Yesterday’s break below last Fri’s 75.80 low reaffirms the major bear trend and leaves Mon’s 80.80 high in its wake as the latest smaller-degree corrective high this market is now minimally required to recover above to confirm a bullish divergence in short-term momentum and expose a correction higher of indeterminable scope.  Until and unless such 80.80+ strength is shown, the trend remains down on all scales and should not surprise by its continuance or acceleration straight away.  Per such, this 80.80 level is considered our new short-term risk parameter from which shorter-term traders with tighter risk profiles can objectively rebase and manage the risk of a still-advised bearish policy and exposure.
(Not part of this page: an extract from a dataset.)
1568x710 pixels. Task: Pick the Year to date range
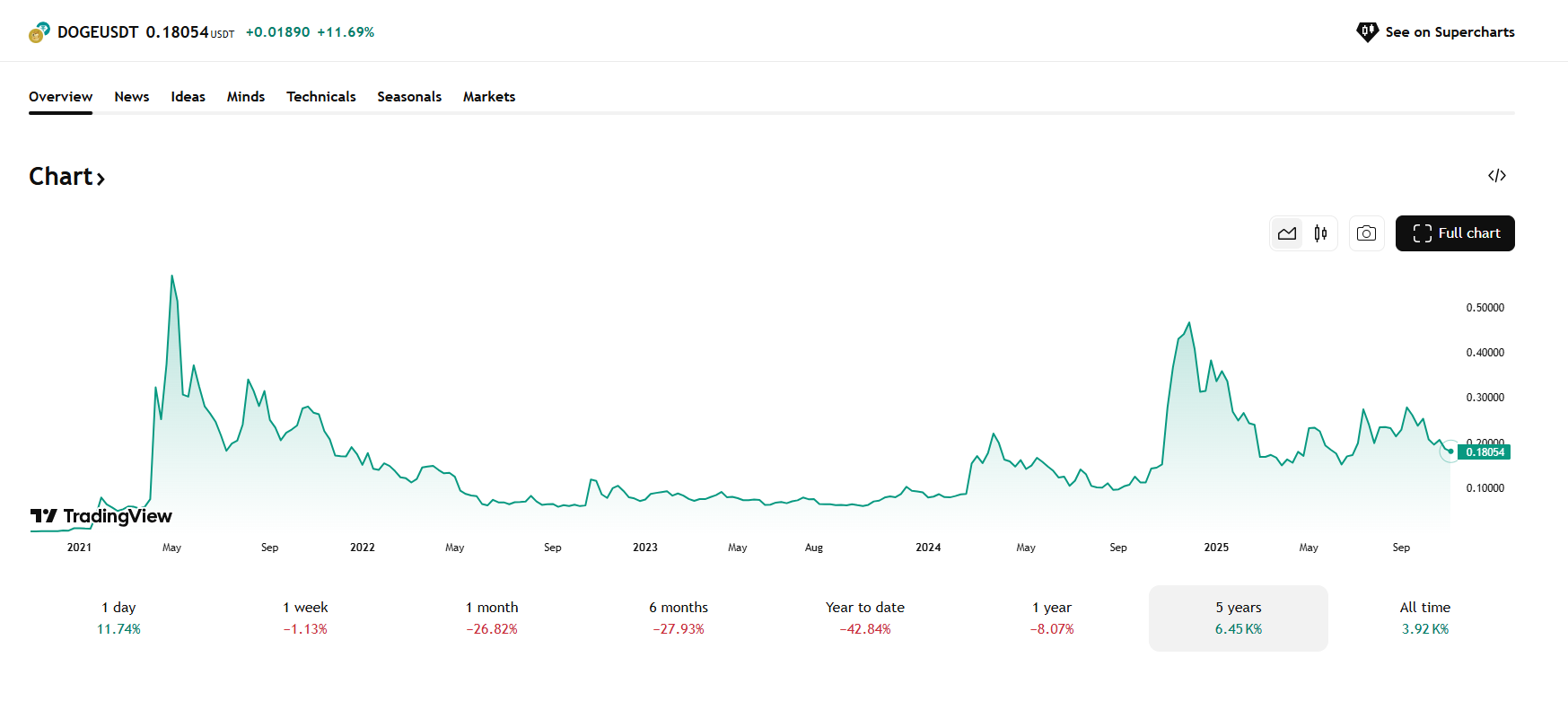point(865,618)
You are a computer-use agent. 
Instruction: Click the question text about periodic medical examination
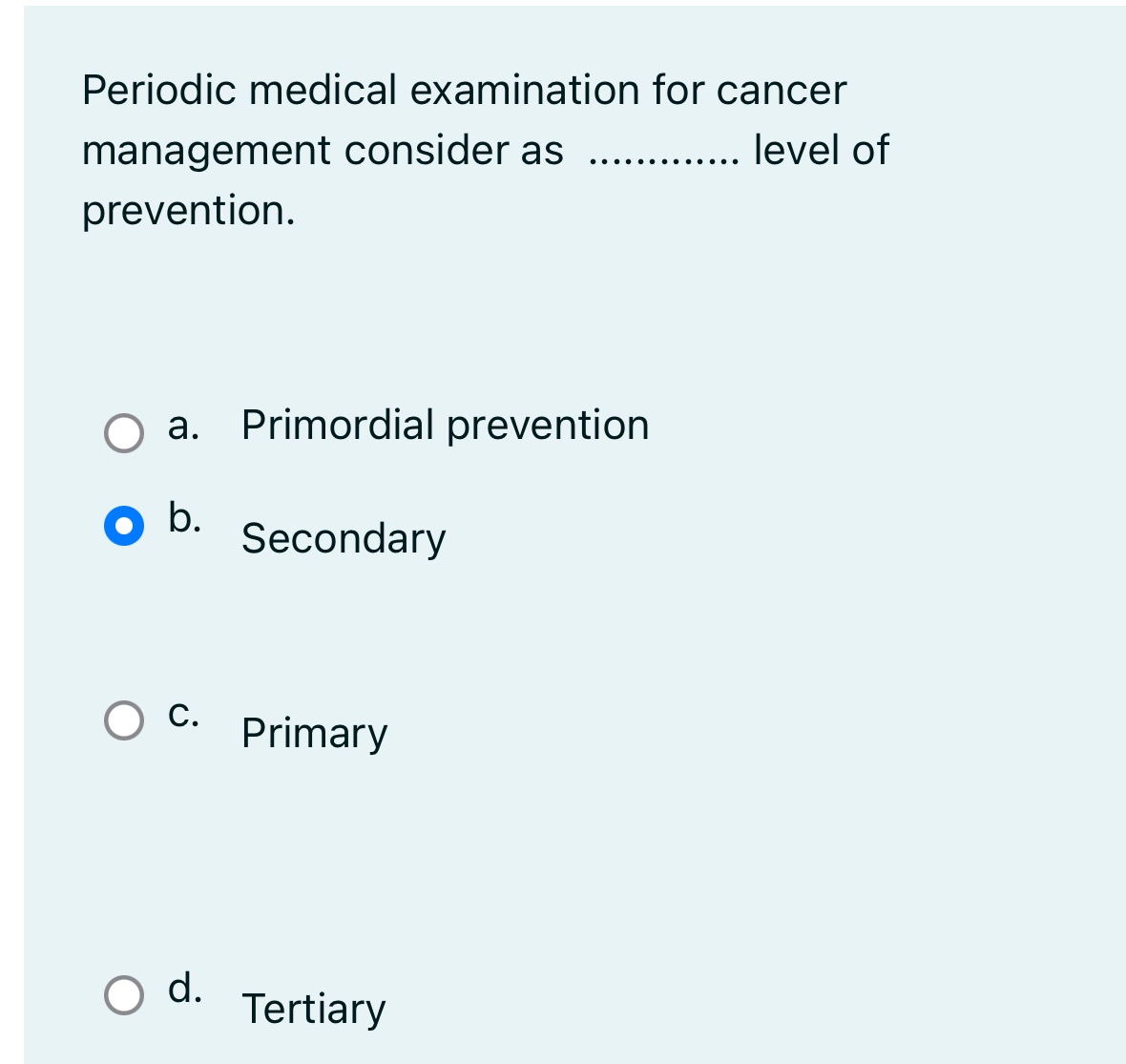click(x=465, y=92)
On a broader scale, the daily log chart above shows the extent and 5-wave impulsiveness of the decline from 16-Aug’s 119.59 high and our bearish count introduced in 17-Aug’s Technical Webcast.  It is interesting to note that with today’s continued weakness, this decline has matched perfectly the length of May-Jul’s preceding 133.79 – 82.54 decline.  This 1.000 progression relationship combined with the prospect that this month’s decline from 11-Oct’s 89.78 high might be the completing 5th-Wave of an Elliott sequence down from 119.59 warrants keeping a keen eye on MOMENTUM and the bear’s ability to sustain losses below at least 80.80 and especially 89.78.  Its failure to do so will threaten and then break Aug-Oct’s downtrend and expose a correction or reversal higher of indeterminable scope.  Until and unless such strength is proven, again, the trend remains down on all scales and should not surprise by its continuance.

Indeed, on a weekly log active-continuation basis, the chart below shows the market breaking the (75.63) 61.8% retrace of 2020 – 2022’s entire 48.35 – 155.95 uptrend, with the 1.000 progression of May-Jul’s 155.95 – 82.54 decline taken from Aug’s 119.59 high not cutting across until the 63-handle-area.
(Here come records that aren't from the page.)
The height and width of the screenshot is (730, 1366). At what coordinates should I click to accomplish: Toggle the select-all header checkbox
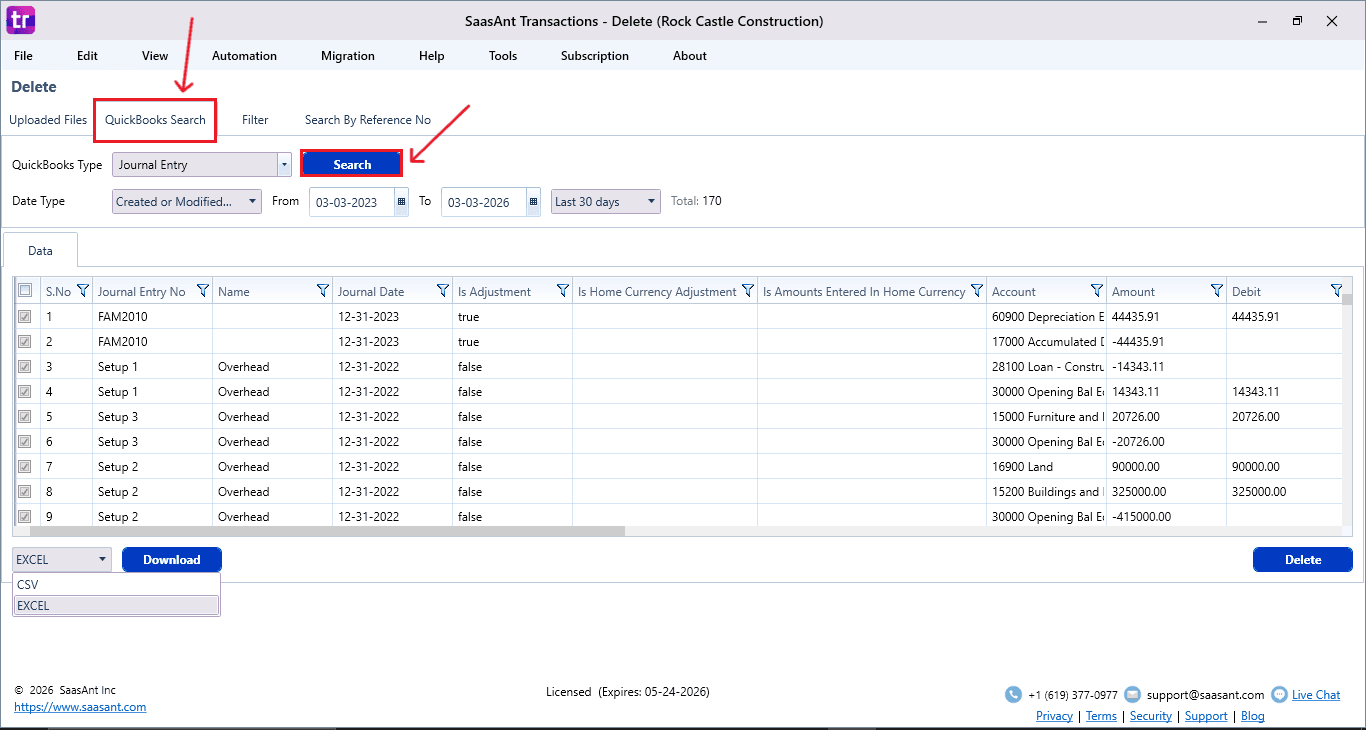tap(25, 291)
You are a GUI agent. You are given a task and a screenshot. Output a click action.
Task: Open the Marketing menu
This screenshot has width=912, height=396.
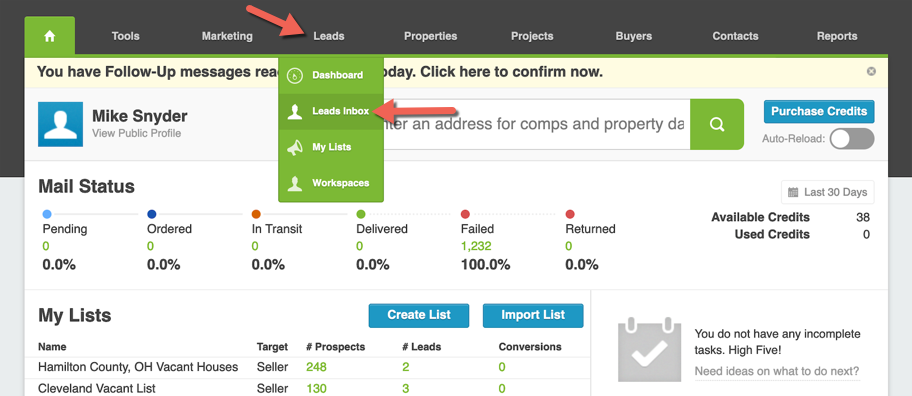coord(227,36)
Finally and on an even broader monthly log scale, the chart below shows the market’s reversion to deep within the middle-half bowels of the range that has constrained it for the past 14 years.  While we don’t want to underestimate the remaining extent of this clear and present swoon until a countering bullish divergence in momentum alerts us to, we always want to remind traders of the greater odds of aimless whipsaw risk from the middle-half bowels of a range.  This highlights the importance of the bear risk parameters we identified above at 80.80 and 89.78.

These issues considered, a bearish policy and exposure remain advised with a recovery above 80.80 required for shorter-term traders to move to a neutral/sideline position and for longer-term commercial players to pare exposure to more conservative levels.  In lieu of a recovery above at least 80.80, further and possibly accelerated losses remain anticipated.